1
0
mirror of git://sourceware.org/git/lvm2.git synced 2025-01-03 05:18:29 +03:00
lvm2/lib/metadata/vg.c
David Teigland a7c45ddc59 lvmetad: two phase vg_update
Previously, a command sent lvmetad new VG metadata in vg_commit().
In vg_commit(), devices are suspended, so any memory allocation
done by the command while sending to lvmetad, or by lvmetad while
updating its cache could deadlock if memory reclaim was triggered.

Now lvmetad is updated in unlock_vg(), after devices are resumed.
The new method for updating VG metadata in lvmetad is in two phases:

1. In vg_write(), before devices are suspended, the command sends
   lvmetad a short message ("set_vg_info") telling it what the new
   VG seqno will be.  lvmetad sees that the seqno is newer than
   the seqno of its cached VG, so it sets the INVALID flag for the
   cached VG.  If sending the message to lvmetad fails, the command
   fails before the metadata is committed and the change is not made.
   If sending the message succeeds, vg_commit() is called.

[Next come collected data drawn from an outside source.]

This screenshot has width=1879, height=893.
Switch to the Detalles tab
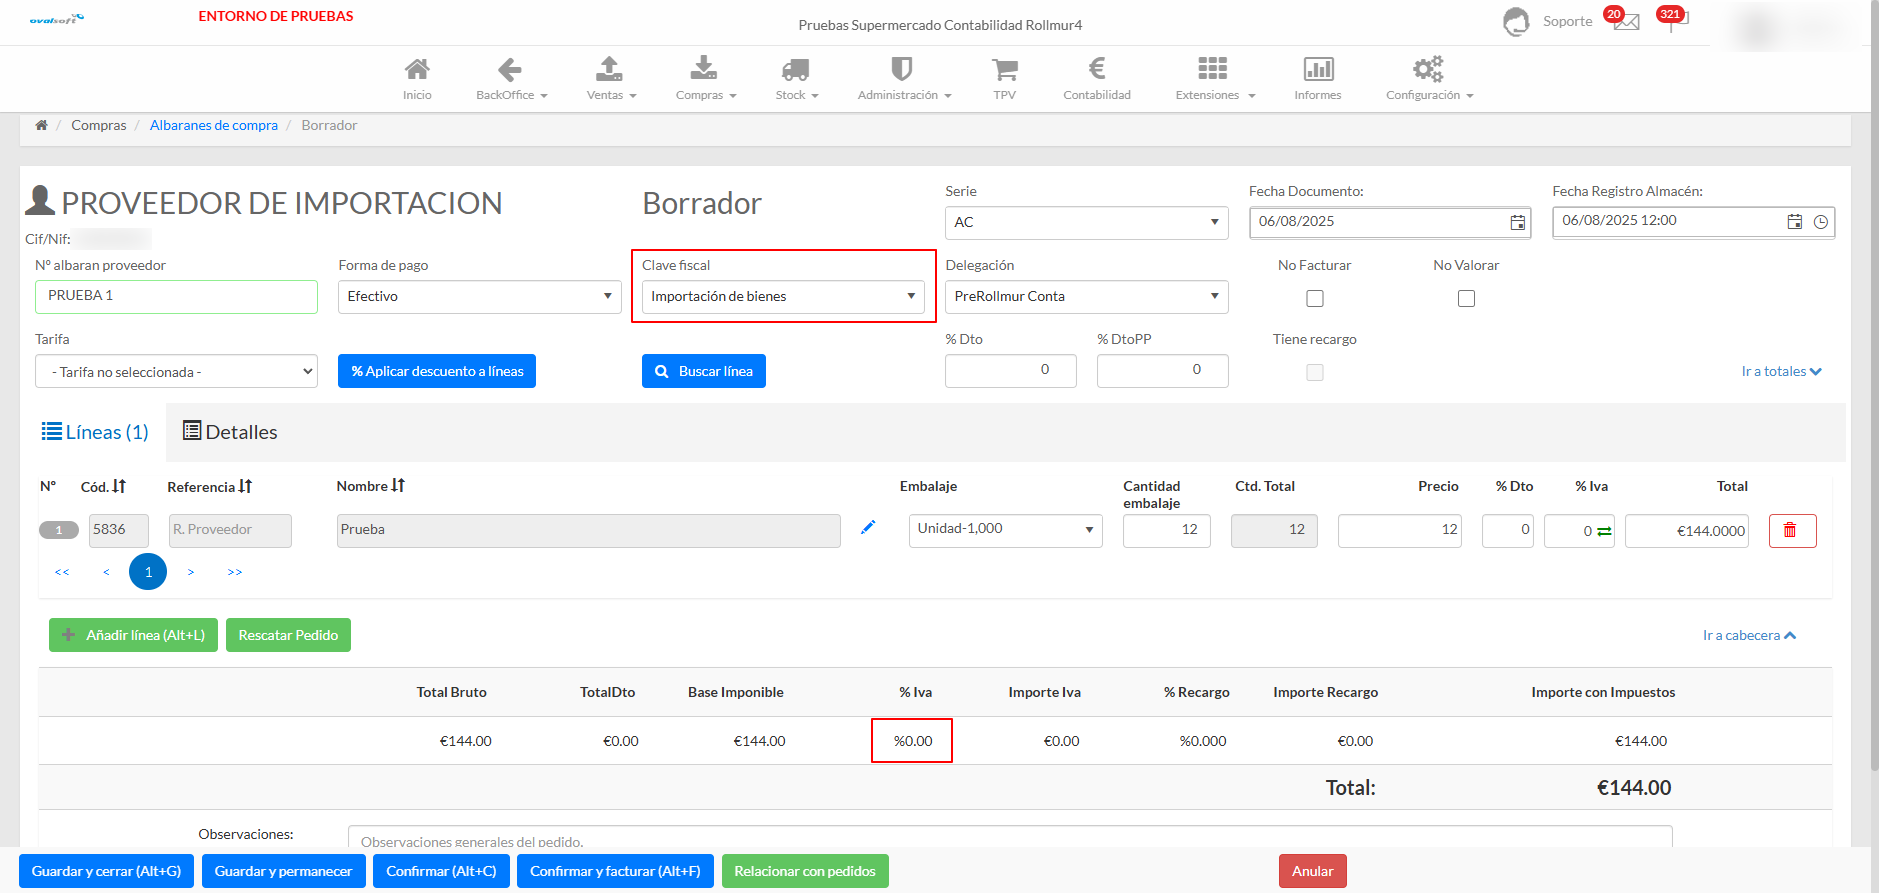pos(230,432)
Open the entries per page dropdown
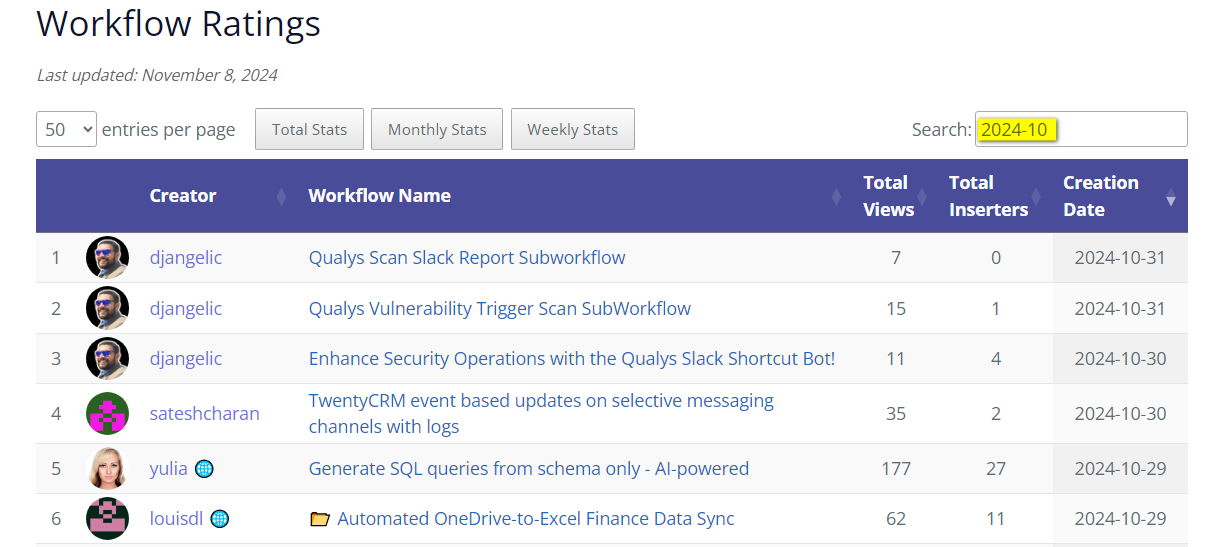The width and height of the screenshot is (1220, 547). pos(66,129)
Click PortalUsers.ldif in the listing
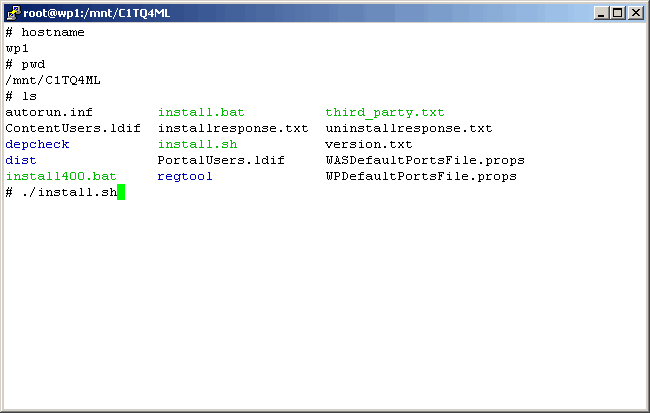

2. In unlock_vg(), after devices are resumed, the command sends
   lvmetad the standard vg_update message with the new metadata.
   lvmetad sees that the seqno in the new metadata matches the
   seqno it saved from set_vg_info, and knows it has the latest
   copy, so it clears the INVALID flag for the cached VG.

If a command fails between 1 and 2 (after committing the VG on disk,
but before sending lvmetad the new metadata), the cached VG retains
the INVALID flag in lvmetad.  A subsequent command will read the
cached VG from lvmetad, see the INVALID flag, ignore the cached
copy, read the VG from disk instead, update the lvmetad copy
with the latest copy from disk, (this clears the INVALID flag
in lvmetad), and use the correct VG metadata for the command.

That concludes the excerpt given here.